Scheduled Maintenance

The first non-holiday Wednesday of each month is typically dedicated to performing maintenance.  Maintenance typically begins between 9 AM and 10 AM and can run as late as 6 PM.  In the case maintenance will take longer than expected, additional email notification will go out while maintenance is being performed to provide an update on when we estimate maintenance to conclude.

We currently have two types of maintenance that can take place each month as outlined below.  Notification for our routine patching goes out a week in advance of the maintenance day, while the more disruptive core infrastructure update, we try to notify users a month in advance as well as a week before the maintenance day.  These types of notifications are only provided for our scheduled maintenance.  For unplanned or emergency maintenance we will try to provide users as much notice as we can, regardless of service impact.

 

Type

Frequency

Systems (nodes) affected

How updates are applied

Impact on Users

Type

Frequency

Systems (nodes) affected

How updates are applied

Impact on Users

Routine patching

9 to 11 times a year

Border systems:

  • Login nodes

  • Open onDemand nodes

  • Data transfer nodes

Internal systems:

  • Compute nodes

  • Firewall

  • File Systems

Updates are applied in a rolling fashion by power cycling all the nodes during the maintenance window, except for the compute nodes.  Compute nodes are updated by first having the scheduler drain the nodes and then power cycle the node once it is idle.  Upon restarting, the node is once again place into service. 

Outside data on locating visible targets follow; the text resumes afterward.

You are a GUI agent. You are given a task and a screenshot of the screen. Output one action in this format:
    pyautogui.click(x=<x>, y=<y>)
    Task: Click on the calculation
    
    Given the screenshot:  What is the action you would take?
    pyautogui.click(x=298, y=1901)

Interactive jobs may be impacted, but batch jobs placed in non-preempting partitions should not be impacted.

 

Momentary disruptions to storage systems and access via the border systems will occur as systems are rebooted for patching.

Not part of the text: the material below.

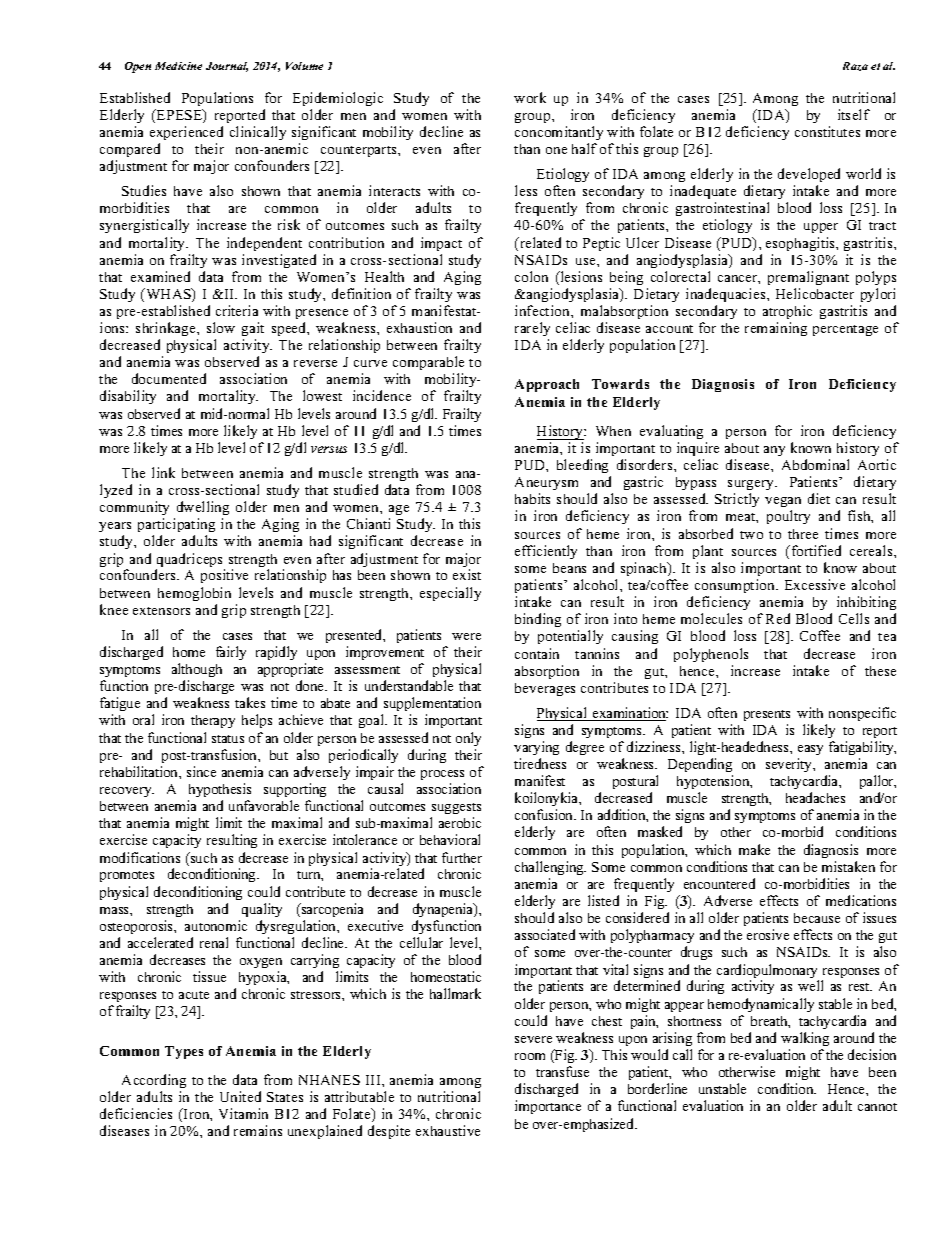 This screenshot has width=952, height=1233. Describe the element at coordinates (774, 451) in the screenshot. I see `any` at that location.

Core infrastructure updates

1 to 3 times a year

Border systems:

  • Login nodes

  • Open onDemand nodes

  • Data transfer nodes

Internal systems:

  • Compute nodes

  • Switches

  • File systems

  • Firewall

  • File Systems

All jobs regardless of progress are either halted and requeued or canceled if the job was submit as not being able to be requeued.

Users access is denied and all servers are idled or powered down for the duration of the maintenance window.

Once maintenance is complete, nodes are restarted and jobs that were requeued are released and begin to run once again.  Jobs that do not save checkpoints, will have lost any progress they made prior to the downtime.  

A maintenance reservation is put in for the day of the maintenance starting at 8 AM HST.  

Batch jobs that would run longer than the start of the maintenance reservation will be queue and wait until the reservation is done before they would be allocated resources.  

Interactive jobs that request a time limit that would overlap the maintenance reservation will be denied by the scheduler.

Jobs that do not overlap the maintenance reservation will be scheduled as normal.